Posted by: Revkin | 12/07/2011 at 08:18 AM
Andy, you framed the question, chose the Nate Lewis quote and cited it as supporting your argument. The straw men are yours.
Posted by: Robert Collier | 12/07/2011 at 09:24 AM
Moving passed the pie throwing, something that hasn't come up in the Robert/Roberts/Revkin/CEF Study fight is that the study doesn't include cost or really much in the way of tech performance in their analysis. They assume some broad cost assumptions from other reports, but their not central to their analysis.

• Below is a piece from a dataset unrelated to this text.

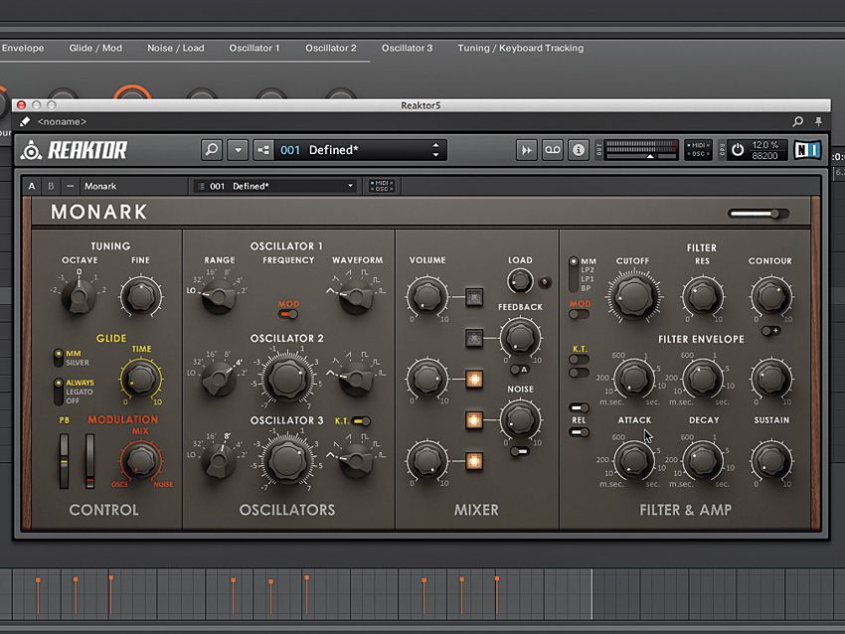
Task: Click the Native Instruments logo icon
Action: pyautogui.click(x=807, y=149)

So on one hand, yes, California can get to 60% reductions with existing tech (a term not defined really until they release their technology studies). But on the other hand that assumes California picks up the significant cost difference or consumers are suddenly willing to purchase more expensive electricity or businesses absorb significantly higher energy costs at a loss to their competitive advantage. Regulation or not, there are significant economic consequences excluded from the studies "portraits" assuming existing tech.
I can imagine taking into account tech costs and performance would significantly lower that 60% number in real world terms. That's not a political problem, but a real economic one. The study even notes that it's concerned of the high capital investments needed to meet these targets. Now I understand that including costs and performance was not part of the studies scope, but as policy analyst, it has to be taken into account. Brushing it off and assuming we can will our way to these goals doesn't seem helpful.

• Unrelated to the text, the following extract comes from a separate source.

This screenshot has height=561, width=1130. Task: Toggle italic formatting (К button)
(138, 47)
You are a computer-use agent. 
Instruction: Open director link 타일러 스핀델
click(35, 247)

It seems reasonable to look at past reg/standard situations that show that usually a viable, cheap tech alternative precedes it's deployment through the standard, not the other way around (ex. SOX scrubbers and clean air). The new vehicle standards are another good example - the car companies know the tech exists and it won't jack up the price of their cars, so they agreed to the standard.
Further, the report doesn't assume emission leakage - something I can imagine will happen if businesses move elsewhere because energy costs become too high. And these no-cost-constrained, existing technology portraits aren't a global solution. We're talking about global warming, not California warming, so we need technologies that are viable everywhere. The rest of the world can't subsidize, long-term, existing technologies like we think we can(which it should be obvious given austerity that we cannot).
So I guess at the end of the day, my thought is - clean energy technology readiness is the fundamental policy question. Innovation includes deployment and regs and R&D, but as long as it's done in a smart way of which some of our R&D and most of our regs and subsidies are not done so. As such, I would love to work with folks to make all of our energy policies innovation-oriented.
It's a big policy debate that needs to happen and more so than what has happened around the CEF report.
Posted by: Matthew Stepp | 12/08/2011 at 02:10 PM
They seem to be fighting, but both are actually aiming for the same thing - the success of renewable energy technology.